Set out exactly every line of the entries below, starting at the line that holds "Given: Click the" and stopping after the line that holds "Check the checkbox for 城市1 row".

Top of RECORDS FOR THE TASK

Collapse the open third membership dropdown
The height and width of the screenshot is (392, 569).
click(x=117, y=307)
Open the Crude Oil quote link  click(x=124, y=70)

Bottom of RECORDS FOR THE TASK
Top of RECORDS FOR THE TASK

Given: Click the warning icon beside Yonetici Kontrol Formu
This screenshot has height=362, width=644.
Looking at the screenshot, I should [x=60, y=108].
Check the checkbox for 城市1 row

Bottom of RECORDS FOR THE TASK
Top of RECORDS FOR THE TASK

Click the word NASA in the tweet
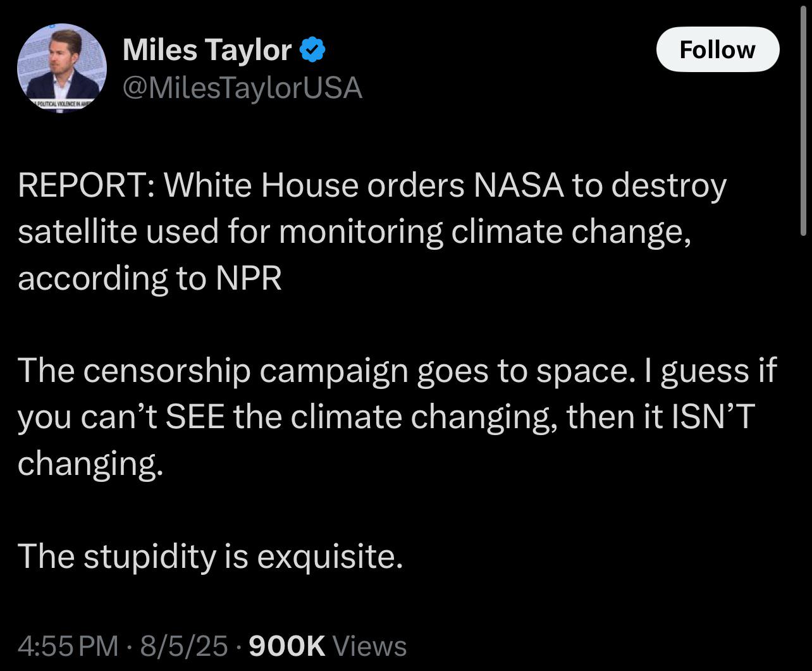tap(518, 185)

Bottom of RECORDS FOR THE TASK

_RESULT:_
Given: Click the warning icon beside Yonetici Kontrol Formu
This screenshot has height=362, width=644.
Looking at the screenshot, I should [x=60, y=108].
Check the checkbox for 城市1 row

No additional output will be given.